Yamaha CX5MII/128

I have the main unit, Yamaha Unit connector UCN-01, Yamaha Floppydisk interface
FD-051, Yamaha floppydisk FD-05 and MSX Academy slot expander.

type computer
country Japan
year 1986
os ROM Microsoft Extended Basic (MSX Basic V1.0)
cpu Zilog Z80
speed 3.58 MHz
ram 128 KB
rom 32 kb BASIC/BIOS
graphic 256 x 192, 32 sprites
colors 16
sound General Instruments AY-3-8910, 3 channels, 8 octaves
ports Two cartridge slots, printer, tape, Sound output, Video composite output,
Video RF Built-in synthesizer, piano keyboard connector, MIDI o/i,
Stereo audio output, Printer, bus, joystic, floppy, monitor,
stereo jack output


The Yamaha CX5MII/128 — The Music Computer

The Yamaha CX5MII/128 was a second-generation version of Yamaha’s remarkable CX5M — an MSX computer with built-in FM sound synthesis hardware that transformed it into a genuine professional music workstation. While other MSX computers used the standard AY-3-8910 sound chip for three-channel audio, the CX5M series incorporated Yamaha’s own YM2151 FM synthesis chip — the same chip used in Yamaha’s professional FM synthesisers and arcade game sound hardware — giving it audio capabilities that were genuinely extraordinary for a home computer of the era. The CX5MII added 128 KB of RAM over the original CX5M’s 64 KB.

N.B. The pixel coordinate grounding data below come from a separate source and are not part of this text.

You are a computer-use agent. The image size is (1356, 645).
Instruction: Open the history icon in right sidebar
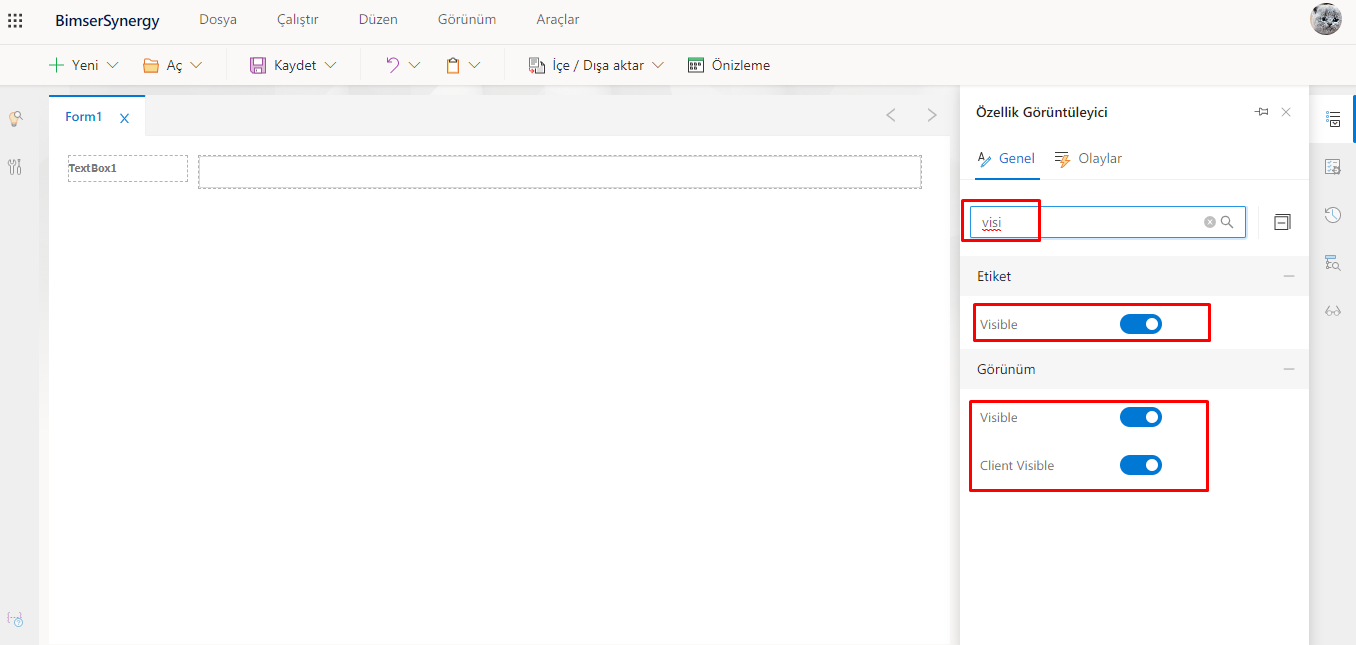(x=1332, y=215)
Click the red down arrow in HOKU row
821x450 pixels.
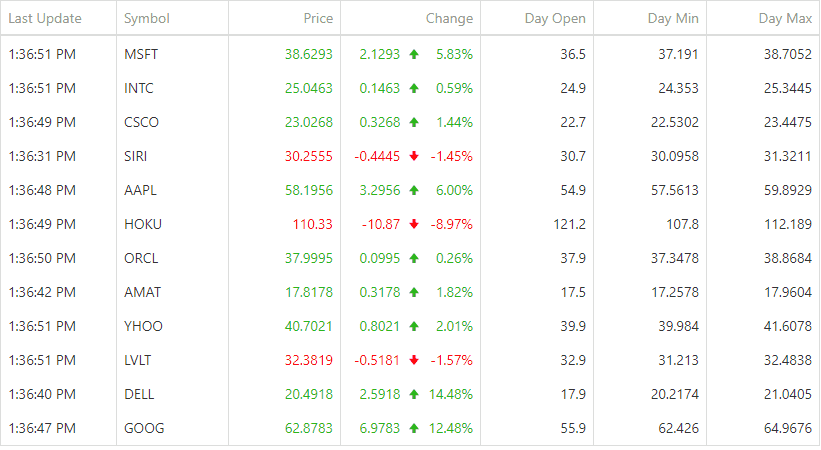tap(414, 224)
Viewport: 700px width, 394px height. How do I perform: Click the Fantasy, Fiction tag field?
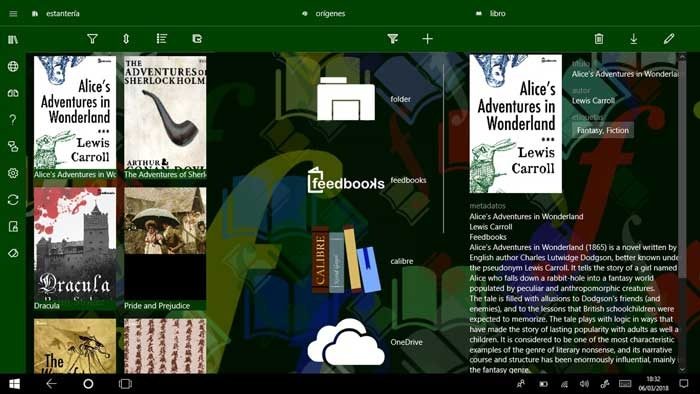click(x=602, y=130)
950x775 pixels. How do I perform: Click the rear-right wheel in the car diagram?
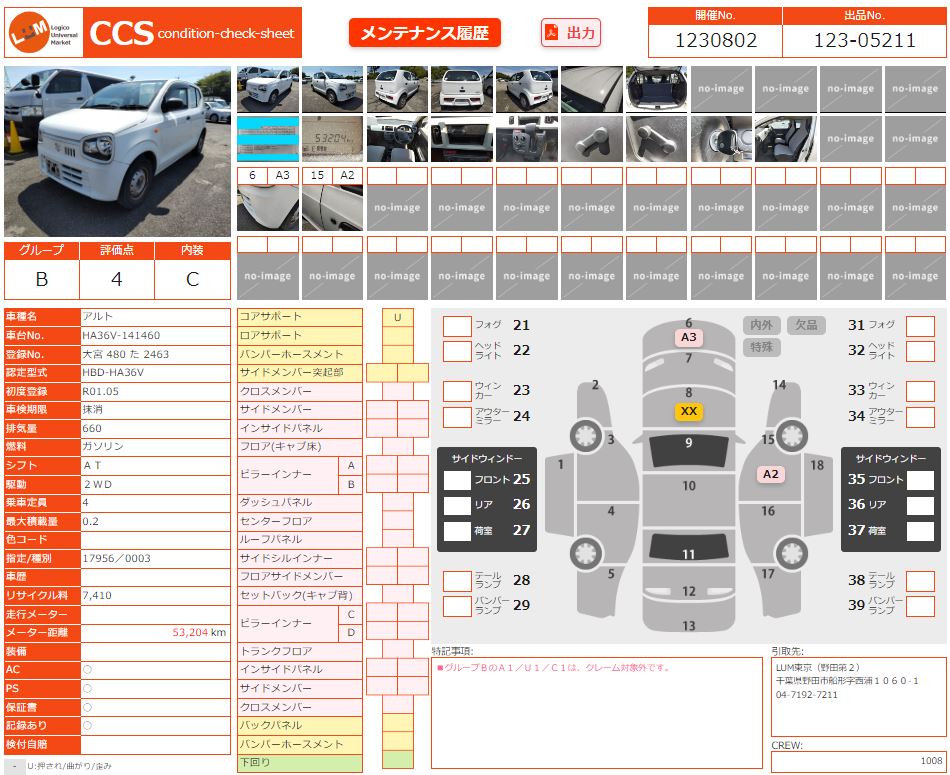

FM Synthesis — Professional Audio in a Home Computer

Yamaha’s FM (Frequency Modulation) synthesis technology, developed by engineer John Chowning at Stanford University and licensed by Yamaha, produced complex, rich sounds that analogue synthesis could not easily replicate. The Yamaha DX7 synthesiser (1983) had revolutionised professional music production with FM synthesis, and the CX5M brought the same FM synthesis hardware into a home computer — making professional-quality music production accessible to amateur musicians and students at a fraction of the cost of dedicated hardware synthesisers.

Music Software

The CX5M’s music capabilities were supported by dedicated software including FM Voice Editor (for programming FM synthesis sounds), Music Macro Language tools, and various sequencer applications that allowed composers to create multi-track music using the FM synthesis hardware. Yamaha positioned the CX5M explicitly as a music education and production tool, and it found a dedicated following among musicians who appreciated having professional FM synthesis capability integrated into a general-purpose computer.

A Unique Instrument

The Yamaha CX5MII/128 occupies a unique position at the intersection of computing and musical instrument history — a machine that was simultaneously a fully compliant MSX computer (running all MSX software) and a genuine musical instrument with professional FM synthesis capability. It represents Yamaha’s vision of convergence between computing and music production that anticipates the digital audio workstations that would become central to music production in the 1990s and beyond.